John Waldman on "100 Weird Ways to Catch Fish"

September 16, 2005 


John Waldman has done research on fisheries biology for over 20 years and worked for most of them at the Hudson River Foundation. He is now Professor of Biology at Queens College, CUNY. His specialty is fisheries management and has worked on striped bass and sturgeon management and conservation.

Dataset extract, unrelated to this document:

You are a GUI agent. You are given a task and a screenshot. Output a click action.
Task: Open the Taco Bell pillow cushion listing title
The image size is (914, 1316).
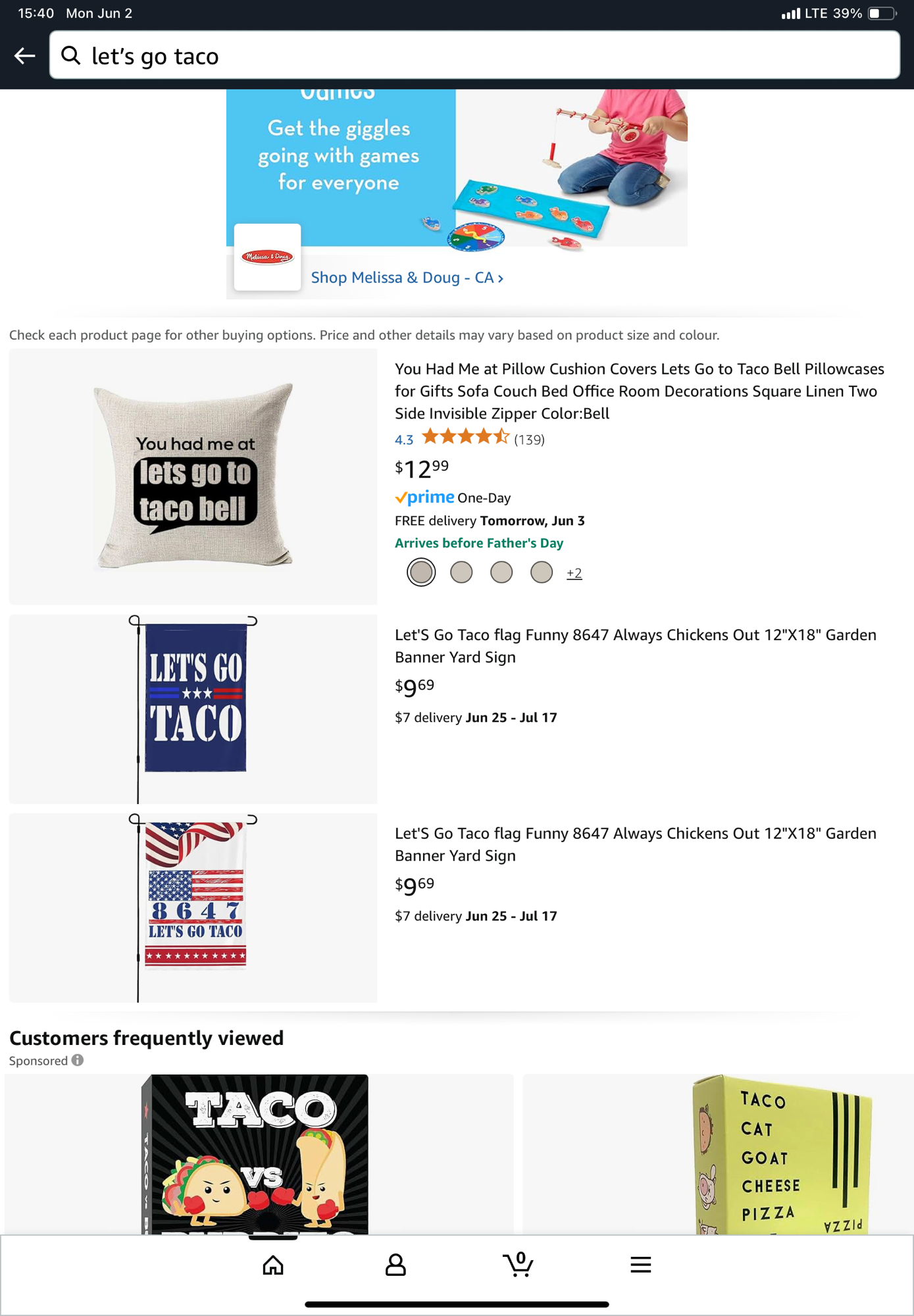pos(640,391)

He is co-editor of the upcoming "The Hudson River Estuary," to be published by Cambridge Univerity Press.

Waldman has written a number of fascinating books about the ocean and fishing. He edited "Stripers, An Angler's Anthology" a collection of the finest essays written about the monarch of fishes in our region. His "Heartbeats in the Muck" captured the history and the amazing story of renewal of the life New York Harbor in recent decades. His uncanny ability to find fascinating stories is illustrated perfectly by his newest book, "100 Weird Ways to Catch Fish". Just how many thousands of dollars will one pay for a rod to catch a fish? Can you catch a fish by taking advantage of its territorial imperative? Will you reach into a hollow log to catch a fish, only to have your fingers bitten off by an alligator snapper? Are you willing to go out at night, swinging an Arabian-style dagger at your prey? These and even more weird ways of fishermen will fill his fascinating lecture.